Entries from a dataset
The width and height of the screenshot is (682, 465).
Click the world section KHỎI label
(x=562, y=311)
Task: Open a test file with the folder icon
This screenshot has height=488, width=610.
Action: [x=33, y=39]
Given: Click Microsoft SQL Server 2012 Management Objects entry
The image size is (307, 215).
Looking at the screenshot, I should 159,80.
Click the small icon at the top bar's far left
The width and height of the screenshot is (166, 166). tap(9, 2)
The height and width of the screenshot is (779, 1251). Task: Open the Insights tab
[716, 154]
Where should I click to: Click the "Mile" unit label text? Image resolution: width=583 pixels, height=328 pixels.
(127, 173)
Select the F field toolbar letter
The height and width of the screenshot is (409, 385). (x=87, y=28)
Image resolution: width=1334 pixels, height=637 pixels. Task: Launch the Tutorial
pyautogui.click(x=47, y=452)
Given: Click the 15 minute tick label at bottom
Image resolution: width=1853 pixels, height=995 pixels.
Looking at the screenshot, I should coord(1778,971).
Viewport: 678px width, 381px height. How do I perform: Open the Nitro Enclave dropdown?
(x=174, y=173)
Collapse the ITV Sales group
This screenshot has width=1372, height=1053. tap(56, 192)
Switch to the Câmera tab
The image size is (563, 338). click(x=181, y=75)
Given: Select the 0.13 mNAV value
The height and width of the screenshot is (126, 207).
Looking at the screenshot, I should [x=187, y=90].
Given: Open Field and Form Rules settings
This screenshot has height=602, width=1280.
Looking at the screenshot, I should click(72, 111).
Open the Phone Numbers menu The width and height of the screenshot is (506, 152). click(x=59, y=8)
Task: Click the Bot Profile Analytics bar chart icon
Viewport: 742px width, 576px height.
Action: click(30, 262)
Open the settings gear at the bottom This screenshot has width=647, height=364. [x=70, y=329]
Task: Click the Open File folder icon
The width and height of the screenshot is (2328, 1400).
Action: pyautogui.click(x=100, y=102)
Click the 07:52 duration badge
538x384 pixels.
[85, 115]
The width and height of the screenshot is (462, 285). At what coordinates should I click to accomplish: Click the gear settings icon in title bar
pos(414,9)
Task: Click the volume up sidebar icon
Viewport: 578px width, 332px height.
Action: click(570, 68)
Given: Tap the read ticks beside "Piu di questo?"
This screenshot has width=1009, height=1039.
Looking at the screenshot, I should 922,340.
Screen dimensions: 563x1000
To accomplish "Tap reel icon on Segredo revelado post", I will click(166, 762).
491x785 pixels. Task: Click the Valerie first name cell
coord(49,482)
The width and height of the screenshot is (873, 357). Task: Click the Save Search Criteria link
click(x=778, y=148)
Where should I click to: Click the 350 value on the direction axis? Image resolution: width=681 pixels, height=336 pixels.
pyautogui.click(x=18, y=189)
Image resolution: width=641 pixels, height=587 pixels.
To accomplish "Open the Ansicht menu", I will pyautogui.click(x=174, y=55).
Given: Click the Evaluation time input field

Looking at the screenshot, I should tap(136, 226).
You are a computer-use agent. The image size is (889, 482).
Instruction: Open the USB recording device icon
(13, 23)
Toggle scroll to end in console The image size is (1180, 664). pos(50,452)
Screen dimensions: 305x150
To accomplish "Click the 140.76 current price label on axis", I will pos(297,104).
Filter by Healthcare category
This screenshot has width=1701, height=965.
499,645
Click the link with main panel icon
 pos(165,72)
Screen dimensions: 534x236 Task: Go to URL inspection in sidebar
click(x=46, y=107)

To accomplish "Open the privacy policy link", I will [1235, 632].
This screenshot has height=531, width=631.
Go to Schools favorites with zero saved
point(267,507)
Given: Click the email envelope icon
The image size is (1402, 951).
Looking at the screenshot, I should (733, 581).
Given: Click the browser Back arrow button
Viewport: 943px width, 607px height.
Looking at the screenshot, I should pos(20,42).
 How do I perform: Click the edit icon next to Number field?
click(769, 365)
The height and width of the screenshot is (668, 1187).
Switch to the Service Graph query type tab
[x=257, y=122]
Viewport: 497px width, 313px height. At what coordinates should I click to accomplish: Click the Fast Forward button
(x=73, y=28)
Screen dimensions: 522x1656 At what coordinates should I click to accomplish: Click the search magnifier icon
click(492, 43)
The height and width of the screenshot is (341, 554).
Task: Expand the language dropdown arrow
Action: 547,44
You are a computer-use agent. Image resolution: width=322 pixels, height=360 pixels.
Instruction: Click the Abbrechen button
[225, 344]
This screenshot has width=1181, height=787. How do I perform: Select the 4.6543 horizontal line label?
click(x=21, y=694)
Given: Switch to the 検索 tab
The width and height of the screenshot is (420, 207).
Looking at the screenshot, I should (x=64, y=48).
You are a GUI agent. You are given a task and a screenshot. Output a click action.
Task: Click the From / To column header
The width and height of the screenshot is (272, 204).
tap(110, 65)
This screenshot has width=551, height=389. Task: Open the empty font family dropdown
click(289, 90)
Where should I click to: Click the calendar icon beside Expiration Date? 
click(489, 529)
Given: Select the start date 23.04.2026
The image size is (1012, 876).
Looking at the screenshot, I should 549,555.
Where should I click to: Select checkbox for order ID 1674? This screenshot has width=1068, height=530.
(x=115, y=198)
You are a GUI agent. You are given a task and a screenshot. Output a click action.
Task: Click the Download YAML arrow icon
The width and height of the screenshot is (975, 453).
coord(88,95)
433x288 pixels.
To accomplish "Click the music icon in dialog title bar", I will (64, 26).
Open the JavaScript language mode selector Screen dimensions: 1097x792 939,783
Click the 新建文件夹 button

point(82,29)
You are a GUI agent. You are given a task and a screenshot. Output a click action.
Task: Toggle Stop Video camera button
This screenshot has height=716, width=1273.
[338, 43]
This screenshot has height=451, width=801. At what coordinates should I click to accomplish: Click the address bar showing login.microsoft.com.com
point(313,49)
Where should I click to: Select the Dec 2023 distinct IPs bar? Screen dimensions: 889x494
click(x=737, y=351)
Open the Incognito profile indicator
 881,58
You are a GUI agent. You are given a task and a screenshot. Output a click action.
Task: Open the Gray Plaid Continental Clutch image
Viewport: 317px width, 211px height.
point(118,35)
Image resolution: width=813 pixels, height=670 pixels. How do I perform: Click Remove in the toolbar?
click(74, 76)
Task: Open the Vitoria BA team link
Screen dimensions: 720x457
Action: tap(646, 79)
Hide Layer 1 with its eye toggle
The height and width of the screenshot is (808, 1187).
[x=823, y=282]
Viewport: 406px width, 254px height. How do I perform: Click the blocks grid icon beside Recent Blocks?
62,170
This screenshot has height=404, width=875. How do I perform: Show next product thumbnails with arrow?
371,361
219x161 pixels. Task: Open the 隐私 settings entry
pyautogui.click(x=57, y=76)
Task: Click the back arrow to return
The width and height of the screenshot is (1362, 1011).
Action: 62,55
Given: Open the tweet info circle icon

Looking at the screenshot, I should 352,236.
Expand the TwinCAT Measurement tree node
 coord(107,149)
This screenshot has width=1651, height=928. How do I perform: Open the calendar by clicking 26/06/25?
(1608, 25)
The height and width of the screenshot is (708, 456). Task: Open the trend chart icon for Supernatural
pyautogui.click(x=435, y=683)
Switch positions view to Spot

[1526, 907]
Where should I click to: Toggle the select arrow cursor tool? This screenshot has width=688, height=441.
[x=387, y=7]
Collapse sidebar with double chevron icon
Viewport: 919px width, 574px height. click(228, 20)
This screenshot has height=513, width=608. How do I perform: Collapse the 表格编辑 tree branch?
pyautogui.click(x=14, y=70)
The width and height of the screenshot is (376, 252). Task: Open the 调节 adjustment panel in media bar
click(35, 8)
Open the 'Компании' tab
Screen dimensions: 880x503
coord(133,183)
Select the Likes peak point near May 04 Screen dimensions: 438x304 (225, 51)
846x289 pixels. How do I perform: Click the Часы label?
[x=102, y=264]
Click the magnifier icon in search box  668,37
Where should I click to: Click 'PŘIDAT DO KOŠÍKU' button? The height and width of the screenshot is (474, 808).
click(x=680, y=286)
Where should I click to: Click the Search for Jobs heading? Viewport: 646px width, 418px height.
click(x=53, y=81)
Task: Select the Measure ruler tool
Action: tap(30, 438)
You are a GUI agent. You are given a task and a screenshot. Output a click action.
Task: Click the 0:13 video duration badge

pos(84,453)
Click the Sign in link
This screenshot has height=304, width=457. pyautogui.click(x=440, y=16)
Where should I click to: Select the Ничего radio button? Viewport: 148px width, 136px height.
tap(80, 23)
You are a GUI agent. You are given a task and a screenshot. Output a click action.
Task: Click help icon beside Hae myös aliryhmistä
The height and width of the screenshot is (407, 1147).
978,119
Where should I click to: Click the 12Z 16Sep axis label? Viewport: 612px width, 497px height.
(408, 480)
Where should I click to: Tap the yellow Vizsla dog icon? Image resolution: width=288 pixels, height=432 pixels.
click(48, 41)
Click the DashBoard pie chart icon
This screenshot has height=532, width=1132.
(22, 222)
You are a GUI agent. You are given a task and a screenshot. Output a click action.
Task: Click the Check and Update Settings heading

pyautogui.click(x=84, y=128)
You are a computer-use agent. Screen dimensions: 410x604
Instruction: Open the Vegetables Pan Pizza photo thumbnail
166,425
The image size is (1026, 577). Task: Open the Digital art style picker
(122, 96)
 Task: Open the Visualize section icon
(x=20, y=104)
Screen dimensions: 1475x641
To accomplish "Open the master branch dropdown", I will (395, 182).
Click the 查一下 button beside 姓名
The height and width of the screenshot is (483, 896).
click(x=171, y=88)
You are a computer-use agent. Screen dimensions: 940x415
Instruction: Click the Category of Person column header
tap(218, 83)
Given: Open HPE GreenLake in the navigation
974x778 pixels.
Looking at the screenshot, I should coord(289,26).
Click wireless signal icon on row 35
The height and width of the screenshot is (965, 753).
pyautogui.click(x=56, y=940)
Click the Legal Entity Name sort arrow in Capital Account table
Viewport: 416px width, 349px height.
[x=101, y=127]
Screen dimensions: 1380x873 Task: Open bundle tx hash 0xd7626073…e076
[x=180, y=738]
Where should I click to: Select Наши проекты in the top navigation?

# Written task
Copy out, word for word, the entries starting at the line that contains "Where should I click to: Select the Ничего" and ending at the line that contains "pyautogui.click(x=84, y=128)", with both of those lines included.

# Response below
Where should I click to: Select the Ничего radio button? Viewport: 148px width, 136px height.
tap(80, 23)
You are a GUI agent. You are given a task and a screenshot. Output a click action.
Task: Click help icon beside Hae myös aliryhmistä
The height and width of the screenshot is (407, 1147).
978,119
Where should I click to: Click the 12Z 16Sep axis label? Viewport: 612px width, 497px height.
(408, 480)
Where should I click to: Tap the yellow Vizsla dog icon? Image resolution: width=288 pixels, height=432 pixels.
click(48, 41)
Click the DashBoard pie chart icon
This screenshot has height=532, width=1132.
(22, 222)
You are a GUI agent. You are given a task and a screenshot. Output a click action.
Task: Click the Check and Update Settings heading

pyautogui.click(x=84, y=128)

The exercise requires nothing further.